Cycles and Rhythms of Fear and Anger

A few sample quotes from David Michael Green's entry in Counterpunch. See his website The Regressive Antidote

Politics in the Past Tense

Can America be Salvaged?

By DAVID MICHAEL GREEN

I really don’t know what to say anymore, about a country in which proposing a new and better version of corporate-plunder masquerading as national healthcare gets you burned in effigy for being a socialist stooge by gun-toting angry mobs.

I really don’t know what to say anymore, about a country in which the same people who hate you for being a socialist simultaneously hate you for being a fascist.

I really don’t know what to say anymore, about a country in which angry mobs of supposed anti-socialist demonstrators scream at their congressional representatives to “keep your government hands off my Medicare”.

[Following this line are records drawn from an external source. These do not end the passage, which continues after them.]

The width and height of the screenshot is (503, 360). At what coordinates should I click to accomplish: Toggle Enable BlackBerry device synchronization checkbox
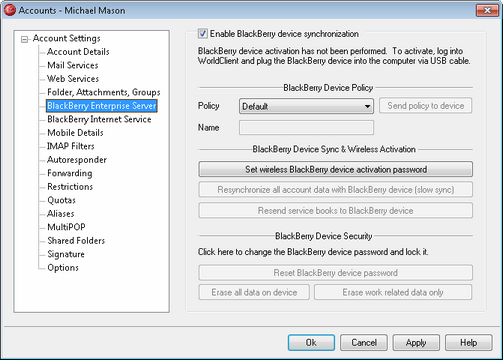[x=202, y=33]
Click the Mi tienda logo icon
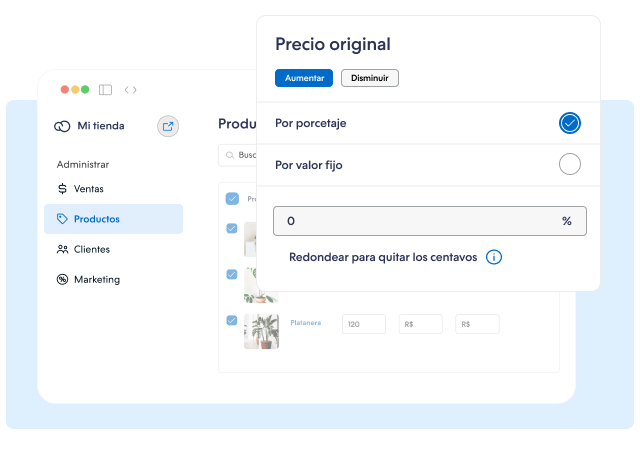The width and height of the screenshot is (640, 450). pyautogui.click(x=62, y=126)
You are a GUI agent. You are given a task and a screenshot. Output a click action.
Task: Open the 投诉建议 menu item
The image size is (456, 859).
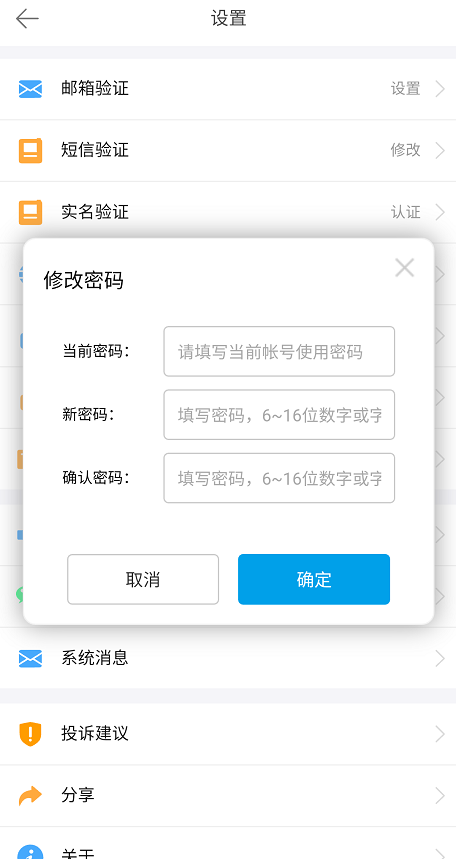228,734
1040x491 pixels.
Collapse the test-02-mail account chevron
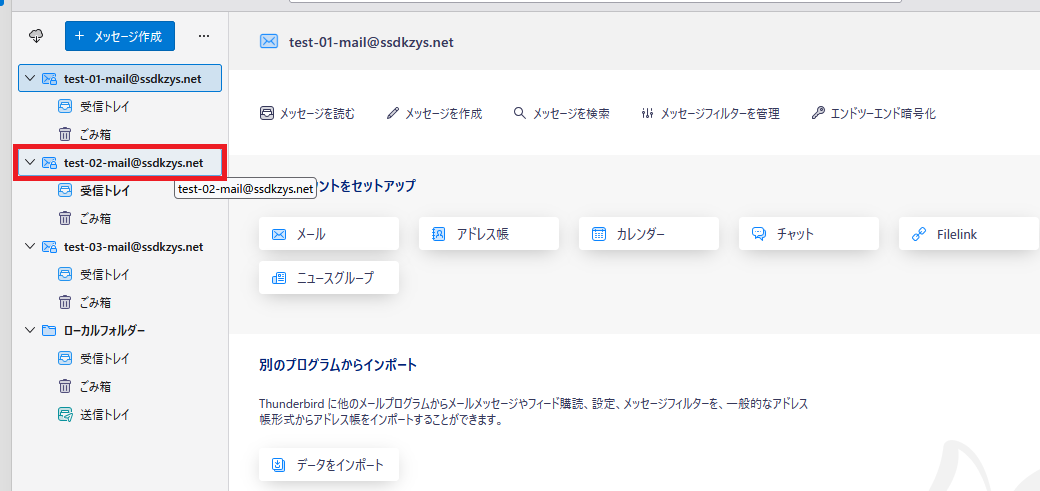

I really don’t know what to say anymore, about a country in which claims that the government is going to start killing off seniors are taken seriously by tens of millions of people.

I really don’t know what to say anymore, about a country in which people are all worked up about government czars, but sat silently while the Bush administration destroyed the Bill of Rights and used a thousand signing statements to write Congress out of the Constitution.

I really don’t know what to say anymore, about a country in which deficits have all of a sudden become the source of enormous anger among people who said nothing about them previously, as the tax cuts for the wealthy, off-budget wars based on lies, and unfunded prescription drug Big Pharma giveaway transmogrified the biggest surplus in American history into the biggest deficit ever.

I really don’t know what to say anymore, about a country in which politicians can rant incessantly about other peoples’ sexual morality, get caught screwing prostitutes, and then still be reelected to the highest ranks of government by trashing the president.

I could go on and on, but what would be the point? The positions of so many Americans on so many policy questions are truly inane – yes, for sure. I wish that was all that concerned me. But it all goes so much deeper than that.

I doubt anyone has ever reminded us of this ongoing danger more eloquently than did the famous American diplomat, George Kennan, when he wrote: “The counsels of impatience and hatred can always be supported by the crudest and cheapest symbols; for the counsels of moderation, the reasons are often intricate, rather than emotional, and difficult to explain. And so the chauvinists of all times and places go their appointed way: plucking the easy fruits, reaping the little triumphs of the day at the expense of someone else tomorrow, deluging in noise and filth anyone who gets in their way, dancing their reckless dance on the prospects for human progress, drawing the shadow of a great doubt over the validity of democratic institutions. And until peoples learn to spot the fanning of mass emotions and the sowing of bitterness, suspicion, and intolerance as crimes in themselves – as perhaps the greatest disservice that can be done to the cause of popular government – this sort of thing will continue to occur.”